**Entries supplied**
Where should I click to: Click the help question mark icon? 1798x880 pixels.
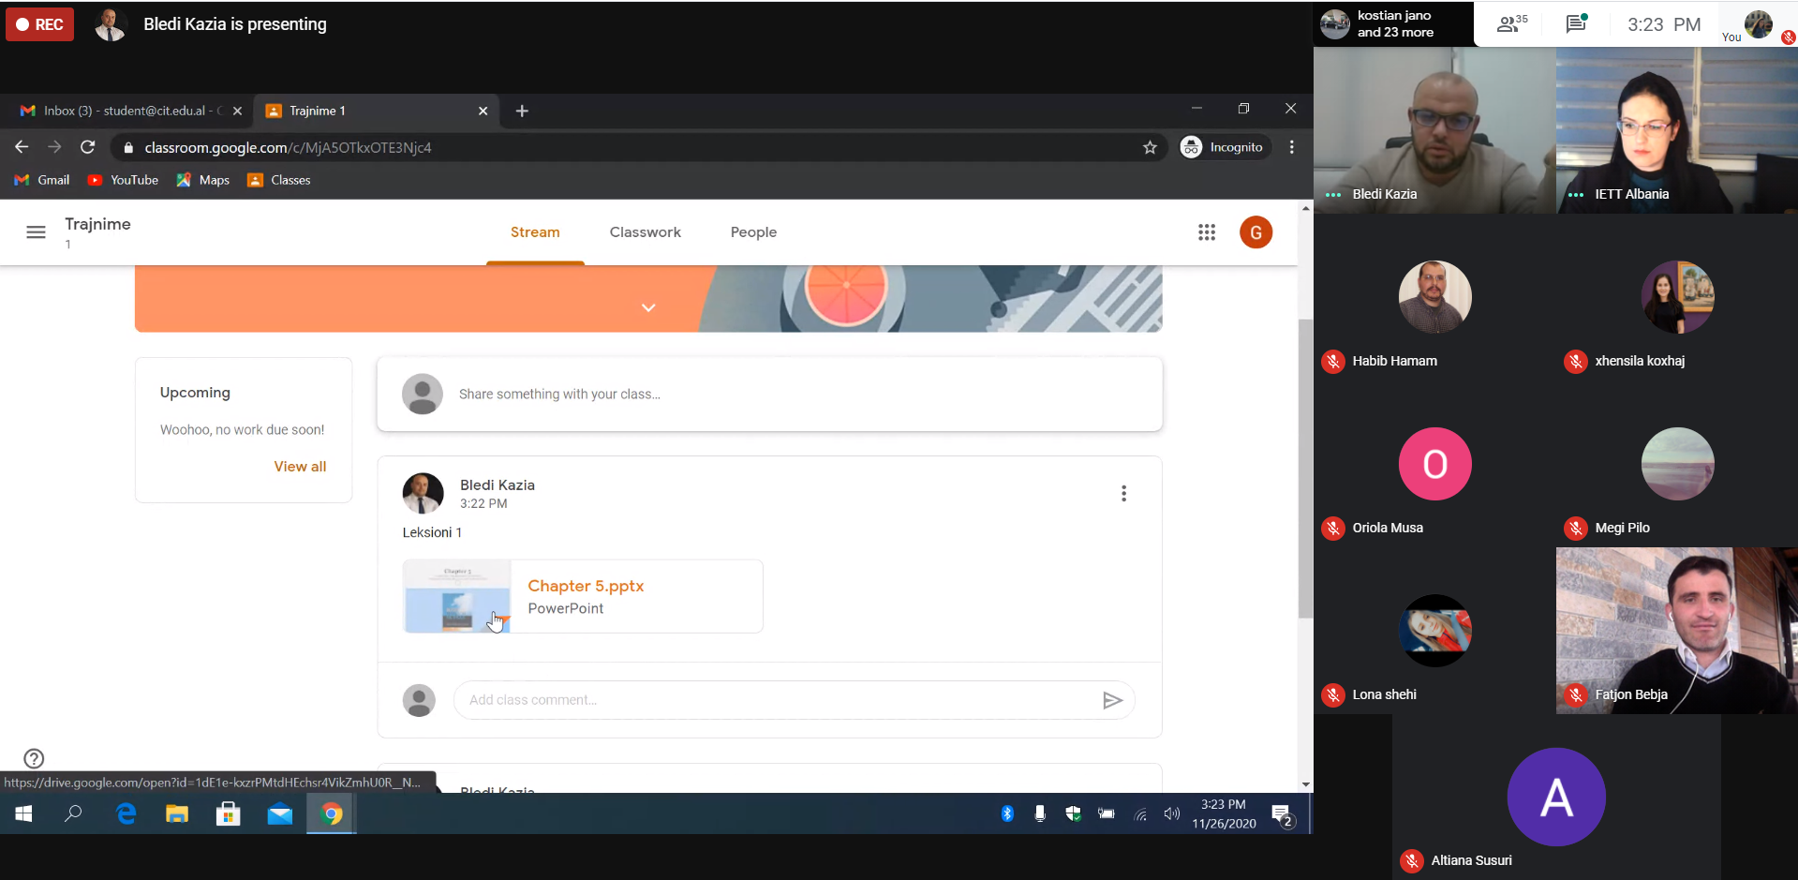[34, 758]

...

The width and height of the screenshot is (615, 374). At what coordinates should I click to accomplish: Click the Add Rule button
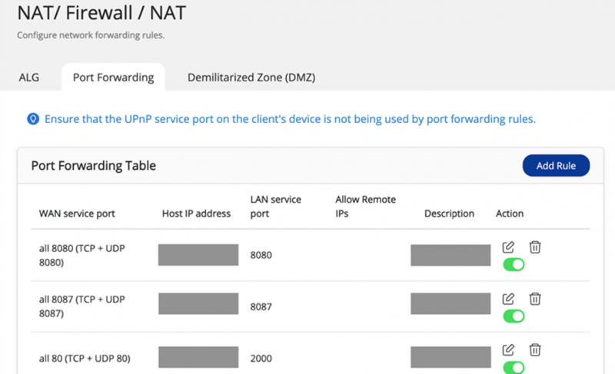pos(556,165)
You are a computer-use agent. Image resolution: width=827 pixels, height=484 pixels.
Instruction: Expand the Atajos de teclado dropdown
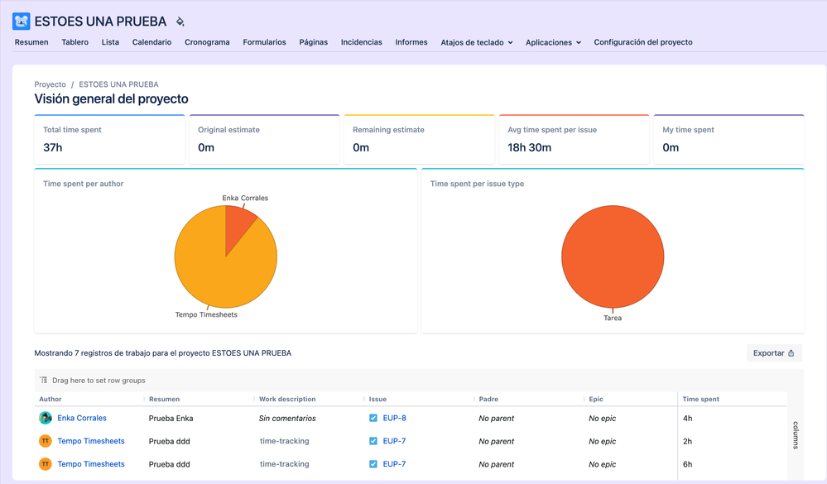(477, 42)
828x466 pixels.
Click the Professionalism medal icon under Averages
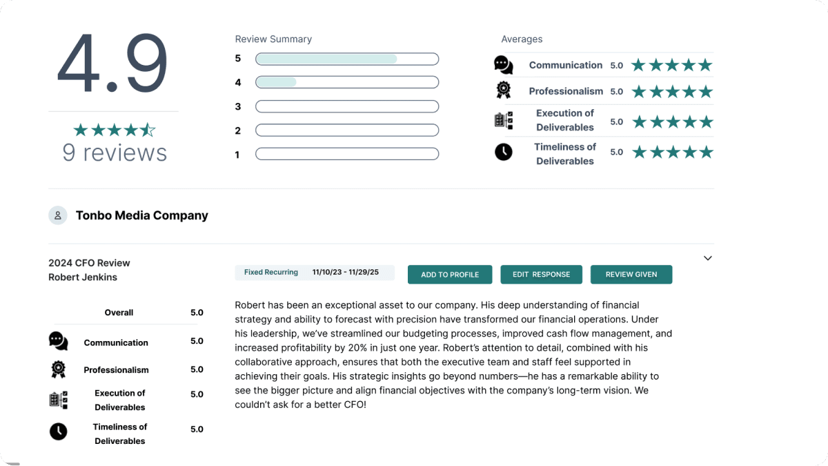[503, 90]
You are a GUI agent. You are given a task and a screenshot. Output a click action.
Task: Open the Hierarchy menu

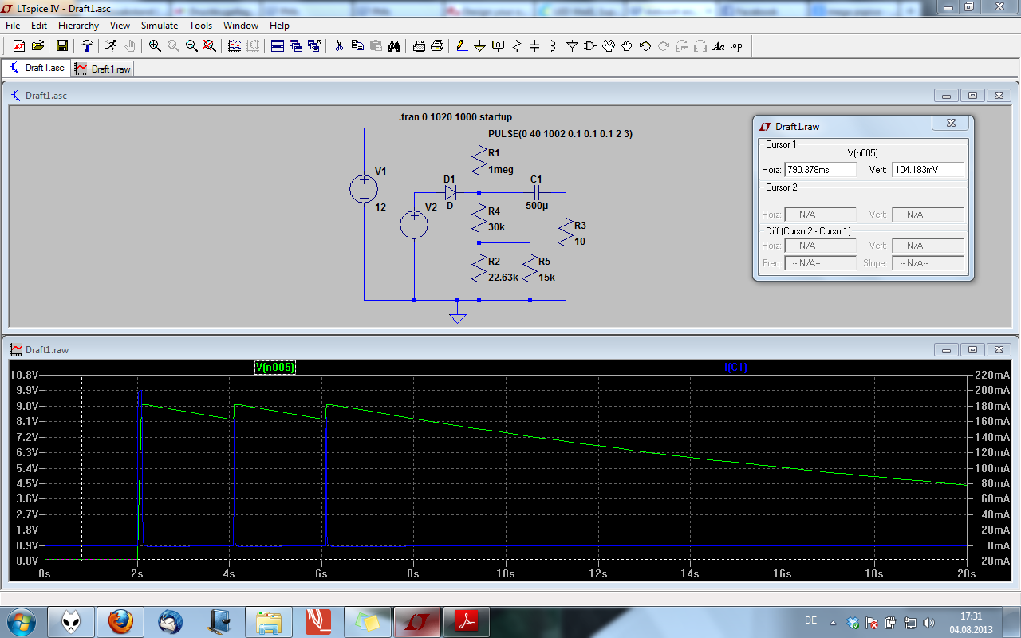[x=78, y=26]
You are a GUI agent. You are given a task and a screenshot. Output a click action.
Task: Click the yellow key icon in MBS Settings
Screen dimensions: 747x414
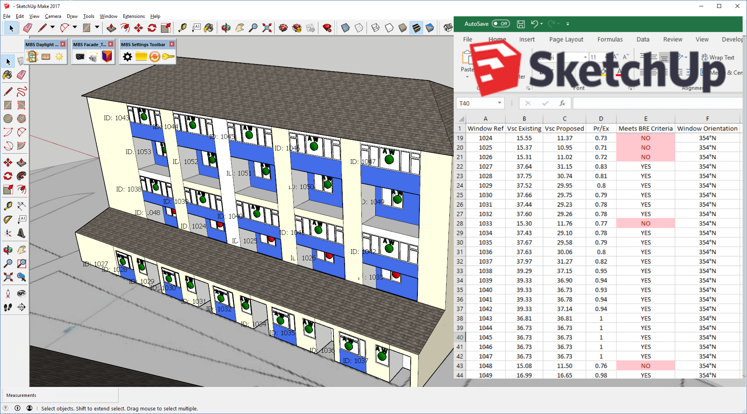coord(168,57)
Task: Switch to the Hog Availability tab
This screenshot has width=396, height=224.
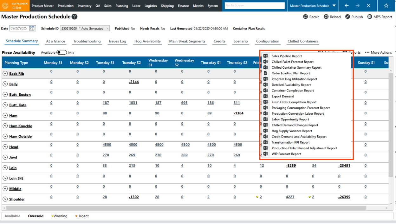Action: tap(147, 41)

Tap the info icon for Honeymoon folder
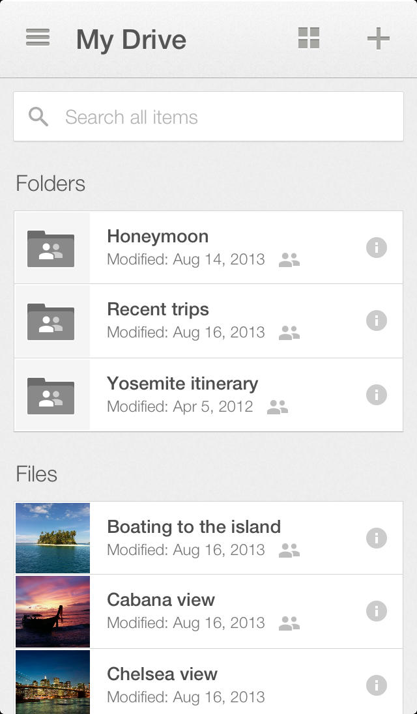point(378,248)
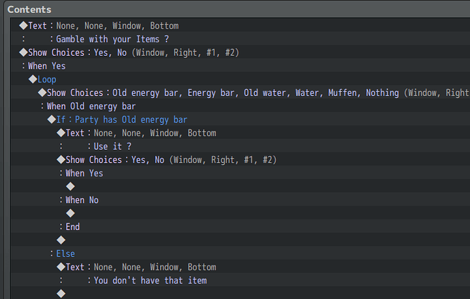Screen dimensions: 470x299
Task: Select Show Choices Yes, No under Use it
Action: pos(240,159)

* * *

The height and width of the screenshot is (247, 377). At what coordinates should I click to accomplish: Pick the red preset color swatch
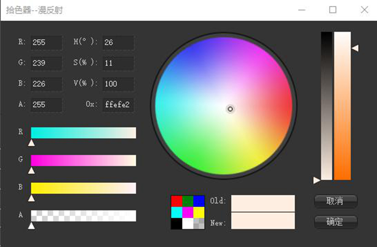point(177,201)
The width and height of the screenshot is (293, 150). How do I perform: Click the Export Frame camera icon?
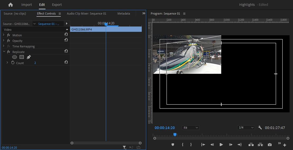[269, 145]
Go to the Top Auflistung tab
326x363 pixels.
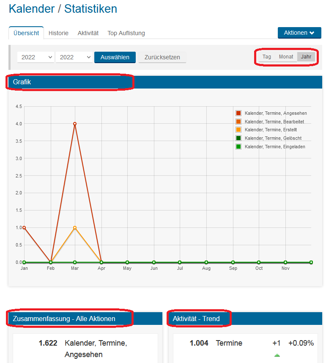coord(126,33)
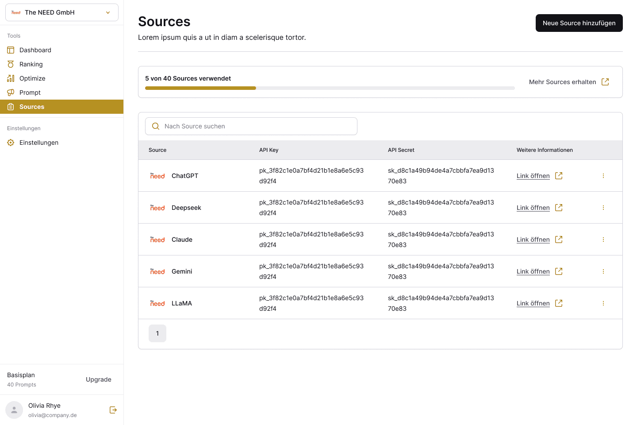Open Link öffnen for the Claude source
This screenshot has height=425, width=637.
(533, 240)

**Prompt**
Your answer must be everything above from the line with "The height and" down to the line with "Go to the Top Auflistung tab", word for word, and no pictures.

**Exercise response**
The height and width of the screenshot is (247, 377). At what coordinates should I click to accomplish: Pick the red preset color swatch
point(177,201)
The width and height of the screenshot is (293, 150). How do I perform: Click the Export Frame camera icon?
[269, 145]
Go to the Top Auflistung tab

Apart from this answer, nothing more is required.